The initiatives to which he refers include a number of plans spread across various portfolio areas of the business — most of which are now at advanced stages of the roll-out and negotiation phases and are timed for completion some time this year.

Through its very active mergers and acquisition (M&A) pipeline the conglomerate, having recently launched its mutual funds and partnered with Scotia Bank to underwrite policies for its ScotiaProtect digital insurance, is also now working to complete the second phase into its 100 per cent acquisition of Scotia Insurance Caribbean Limited (SICL) by this month. Through the new insurance outfit rebranded GK Life, the company has been afforded the opportunity to build out a presence in some 12 countries across the eastern Caribbean in two years with intentions to enter another market before year end.

Headquarters of GraceKennedy in downtown Kingston (Photo: Joseph Wellington)

"There is another island that we have applied to which is expected to be very attractive, based on our research. We are quite confident and will be announcing very shortly that we will also be in Saint Martin, therefore the 12 countries could actually become 13," Wehby said.

"This is another part of the GK strategy and of us executing sustainable growth and innovation — and I expect significant growths in profits coming out of this acquisition," he added.

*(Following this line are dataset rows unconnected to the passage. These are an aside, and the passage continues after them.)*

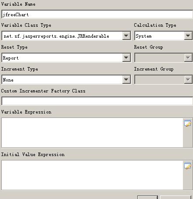Click inside the Variable Expression text area
193x199 pixels.
tap(92, 132)
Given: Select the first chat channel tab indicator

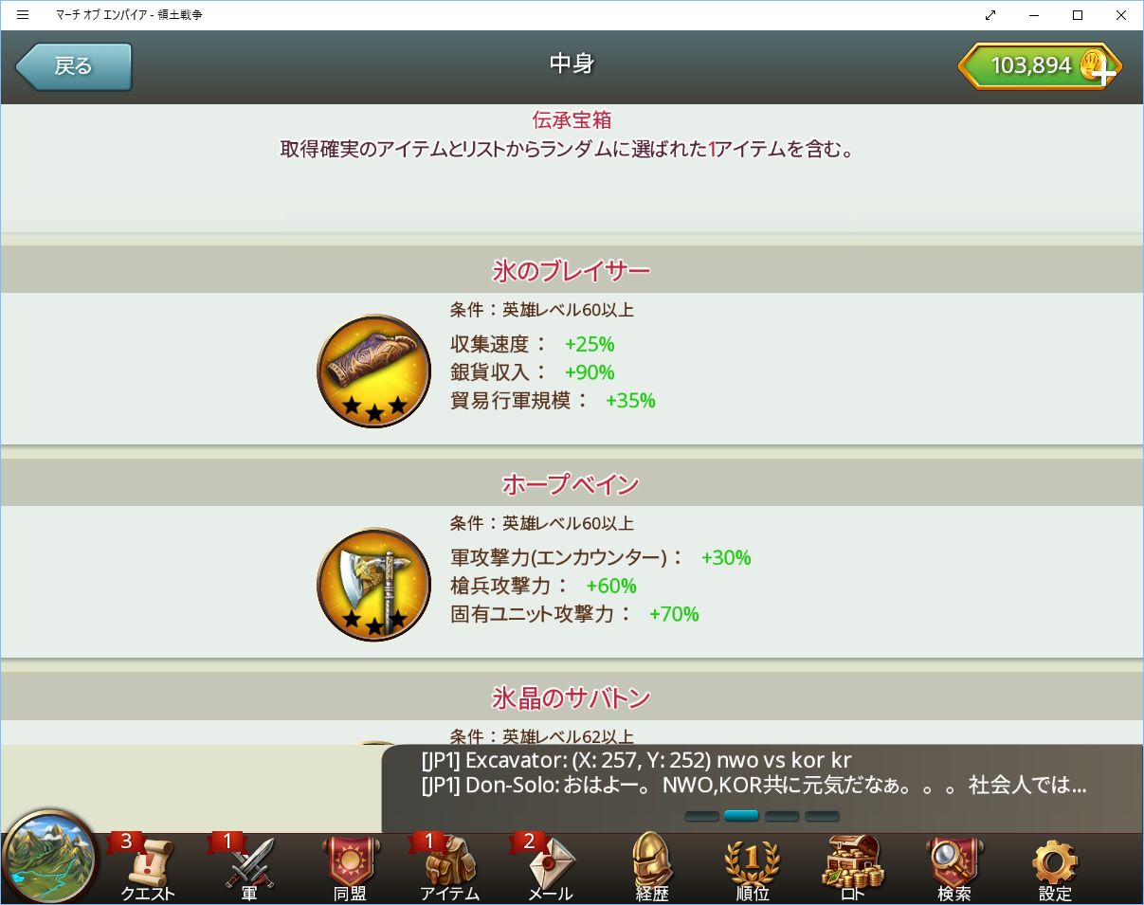Looking at the screenshot, I should click(x=701, y=816).
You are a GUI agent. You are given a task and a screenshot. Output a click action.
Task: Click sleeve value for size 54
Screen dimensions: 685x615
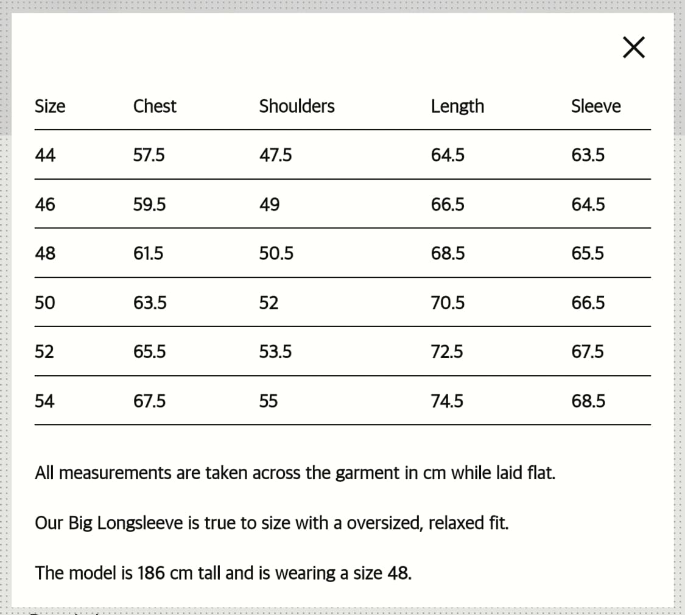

The company, which continues to push for increased revenues and profits outside of local borders, said that the targets under its Vision 2030 plan are strategically aligned to position the company as a global consumer group delivering over US$2.1 billion in revenues and US$250 million in profits within the next seven years.

Through its food and manufacturing division, GK's continued push of products having mainstream appeal — including its tropical rhythms, Encona hot pepper sauces, jerk seasoning and patties, among others — should also drive sales under this portfolio, in keeping with the company's plan to further bolster its top-line growth. Group revenues up to December of last year were valued at approximately $143 billion.

Following its recent 70 per cent stake in bottled water company Catherine Peak, Wehby said his company is now focused on further building out that business with a number of plans, including the offering of other stock-keeping units (SKUs) of the product among those currently being put in place to grow the brand.

The completion of the NALCAN merger, which saw operations commence in January, is also set to help in driving increased production for the company. GK already has a target set to grow its current export to 50 per cent by 2025. This, Wehby said, is also greatly supported by the significant investments made in solar across a number of the GK stores and factory plants.

"If you are going to compete in Jamaica you have to invest in renewable energy. If you're going to compete in manufacturing and if you're going to export you… have to get that solar/renewable energy in place, and we have invested over US$3 million to do so," he said.

Aggressively building out its digital capabilities the group, through its GK One app, also intends to roll out the technology in Guyana and Trinidad this year. A partnership with Haven technologies, scheduled for a third-quarter launch, is further expected to provide a competitive edge that will enable GK, through its many operations, to digitally acquire customers; and manage, distribute and administer a unique life insurance experience across the region.

"We have invested a lot in digital, close to $1 billion, and when we look at the growth across our business, it is showing that we have made the right decision," Wehby said.

Providing an update on the company's plans for its recently announced share buy-back initiative, Wehby said that work has already started, with the necessary approvals now being awaited from the Trinidad and Tobago stock exchange.

"We are hoping that they will look at our application in a favourable way," he said, noting that being aware of JMMB's application still pending approval a year after application, he was hoping that a similar fate will not be the case for GK.

"I hope to God ours will not last for a year. I'm also making a call for there to be greater harmonisation of our rules and securities Acts if as a region we are to truly have an efficient capital market," he stated.